It’s time: we need a new social contract, with women at the forefront

Dec 13, 2021
Women protest Brisbane
The anger of women against mistreatment at the hands of power structures came to the forefront of Australian politics in 2021 (Image: AAP/Dave Hunt).

The interests of half the population can no longer be ignored in the quest to remake our systems of governance, writes Eva Cox.

The big issues we are facing in the 21st century are deeply troubling. We all face the mix of environmental threats and pandemic events that combine to raise questions about our survival.

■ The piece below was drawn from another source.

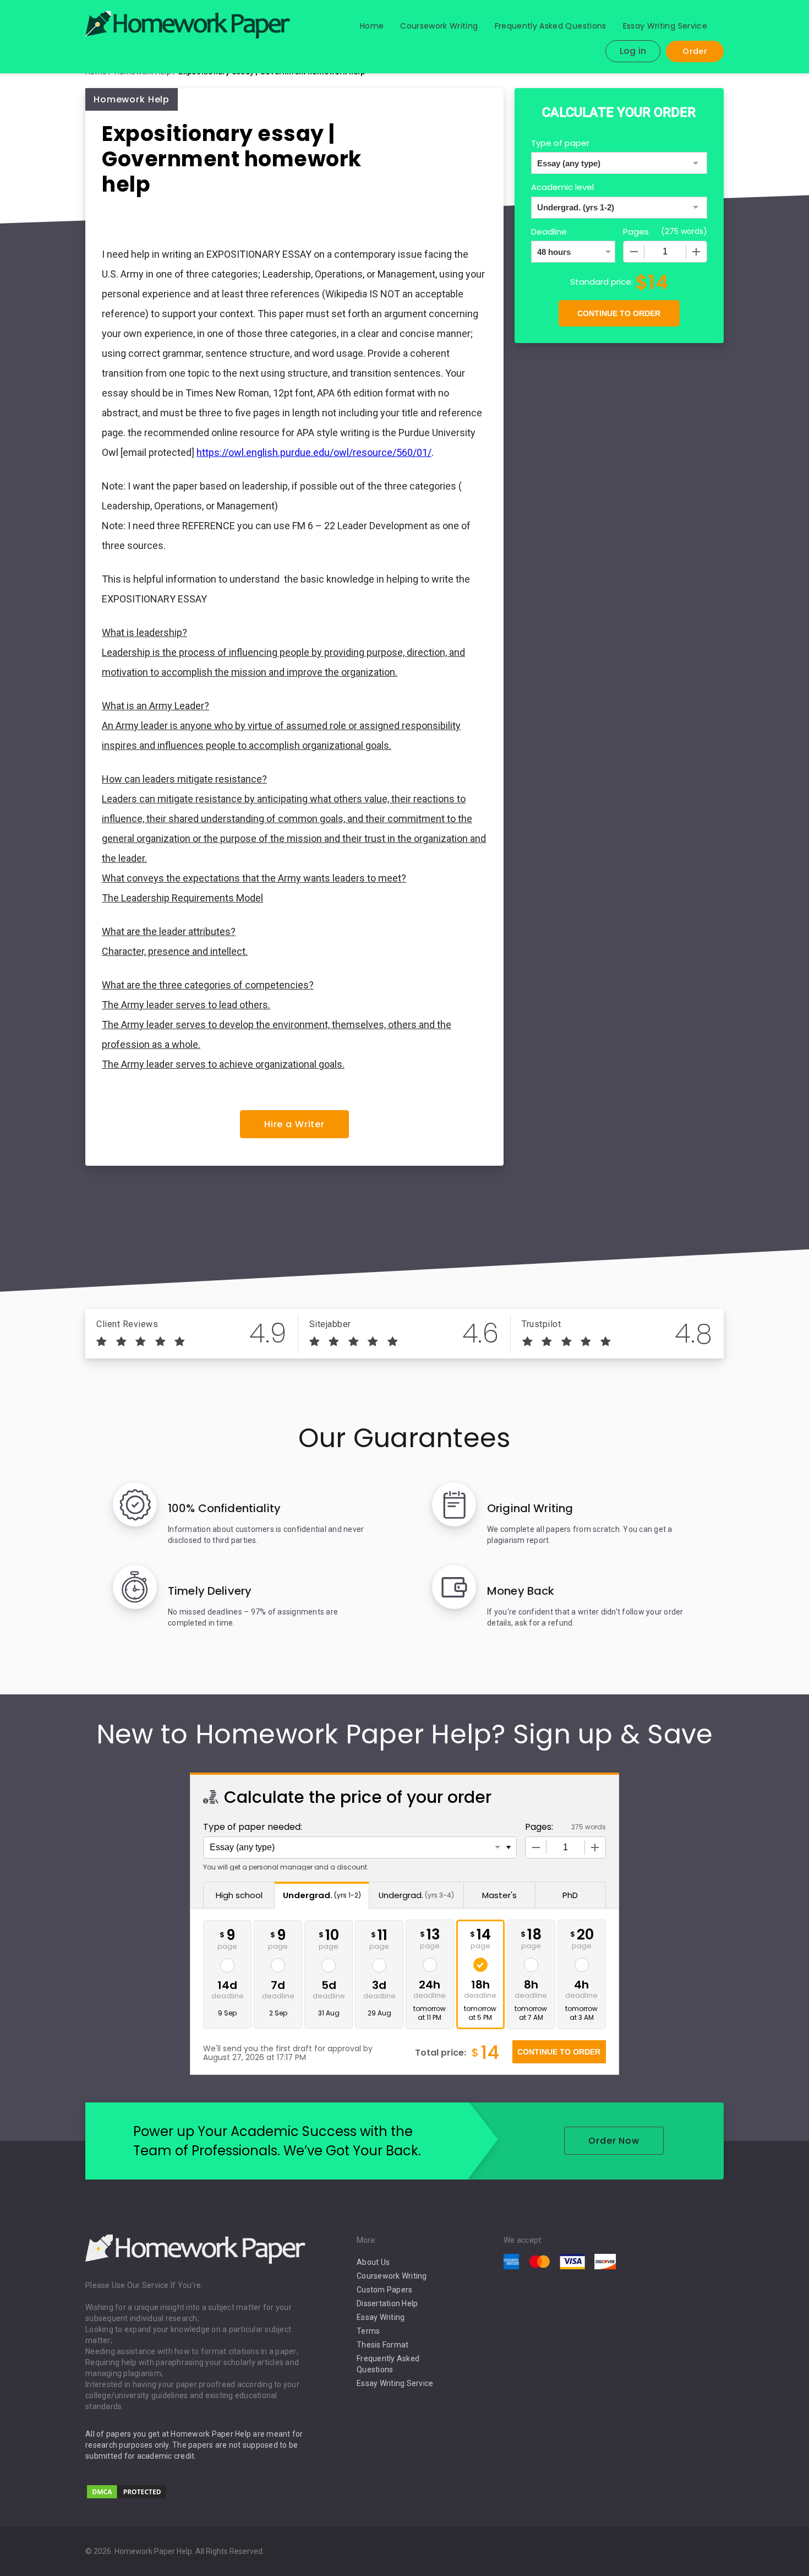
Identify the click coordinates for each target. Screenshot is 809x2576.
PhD (570, 1895)
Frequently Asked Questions (550, 25)
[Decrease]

By the last quarter of the 20th century we had seen stable, fair democracies that were trusted by most voters, and science discoveries that seemed future positive. Now, we have major deficits of trust in government. Voters feel the government’s lack of attention to public services and care, while current economic paradigms now focus almost entirely on the financial trades and material measuring of wealth. We are no longer optimistic that the priorities of those in power will create future wellbeing.

We need to look seriously at how our governments (increasingly business-led) manage our lives and sustain our communal wellbeing. At the basic level, they need to address the tensions and anger of citizens who expect that social rights and obligations will not be handed over to the private sector. We need public ownership and non-profit services that are based on needs, so we share resources fairly. Competition and wealth creation matter but not as the distributor of wellbeing.

Yet too many of the current debates, as illustrated by the recent conferences in Glasgow and Rome, seem concerned only about climate effects on economic failures, not how that plays into the shrinking of public spending for the wellbeing and survival of the societies to which we belong. Interestingly too much of the missing essential recognition of social/relational aspects of societies can be ascribed to the dominance of macho materialism as core value.

What is clearly needed is a change model that reinstates social wellbeing policies. Interestingly there are now international and local initiatives to follow. For example, UN Women have had a recent launch of a major project that would meet many missing needs. From their website they quote UN Secretary-General António Guterres:

“Now is the time to renew the social contract between Governments and their people and within societies, so as to rebuild trust and embrace a comprehensive vision of human rights. People need to see results reflected in their daily lives. This must include the active and equal participation of women and girls, without whom no meaningful social contract is possible …

… Robust connections between governments and civil society organizations help build state effectiveness to enable this, the work of women’s rights organizations should be recognized and supported, including through capacity building, funding for the long-term sustainability, and a safe and enabling civic space. Resist backlash by building progressive coalitions.”

And in the conclusions were the following statements that sound familiar:

Even in the Global North, the golden age of the post-war social contract was short-lived. Since the late 1970s, labour market deregulation, retrenchment and privatization have shifted power squarely towards corporations, gradually releasing employers from the responsibility to provide stable jobs and living wages and reducing the state’s responsibility for social provision. As a result of this revocation of the social contract, trust in public institutions and traditional political parties has been further eroded.

It’s clear that, internationally, I’m not alone in my call for a social contract and the need for feminised input into it. There are some hopeful signs in Australia, but not by those in power. The absences of feminised inputs were noticed by a group of powerful women led by Sam Mostyn, Chair of Chief Executive Women. Late last month she spoke at the National Press Club on behalf of a group of eminent women called Women for Progress. During her presentation she outlined the need for urgent reform but not (yet) the need for a social contract:

“So what we at CEW are saying is that this pandemic has left women more vulnerable in their employment, their financial security, their mental health and their safety than they already were. And what we are also saying is that in order to recover from the long-term impacts of COVID-19 we need significant and innovative investments in social infrastructure and in people – in CARE.

She finished with:

So now is the opportunity to build towards a vibrant, smart, sustainable and equitable economy and society. Now is the time for Australia to develop a comprehensive plan for growth which closes the widening social and economic gap between Australians along gender, class, racial, cultural, ableism, LGBTQIA and geographical lines. And for us to recognise that the compounding effect of excluding multiple diverse identities robs us all of our full potential as a nation. We need to capitalise on important lessons from the COVID-19 crisis and put care at the centre of the economy AND WE NEED TO PUT WOMEN AT EVERY DECISION-MAKING TABLE.

(The capitals were hers).

As a long-term public feminist, I am delighted both at the return of the social contract idea as a basis for reform and recognition by some powerful voices of what is missing. Nations built just as economies damage ‘the externalities’ that create human societies.

My views on this are longstanding and were sparked by my 1995 Boyer Lectures on ‘’A Truly Civil Society’’. They identified the necessity of social trust as the glue to achieve such a society.

Relations to government should start with citizenship rights and obligations, not the fragility of customer choices per se. My predictions, 26 years ago, of bad results of the shift above, are evident and we can see the outcomes being faced in once democracies e.g. Hungary, the Philippines, Poland and Brazil.

Time for change? As reforming prime minister Gough Whitlam put it nearly 50 years ago, ‘‘It’s time’’. Time for us to introduce a social contract here to restore the trust in social democracy that is dangerously slipping.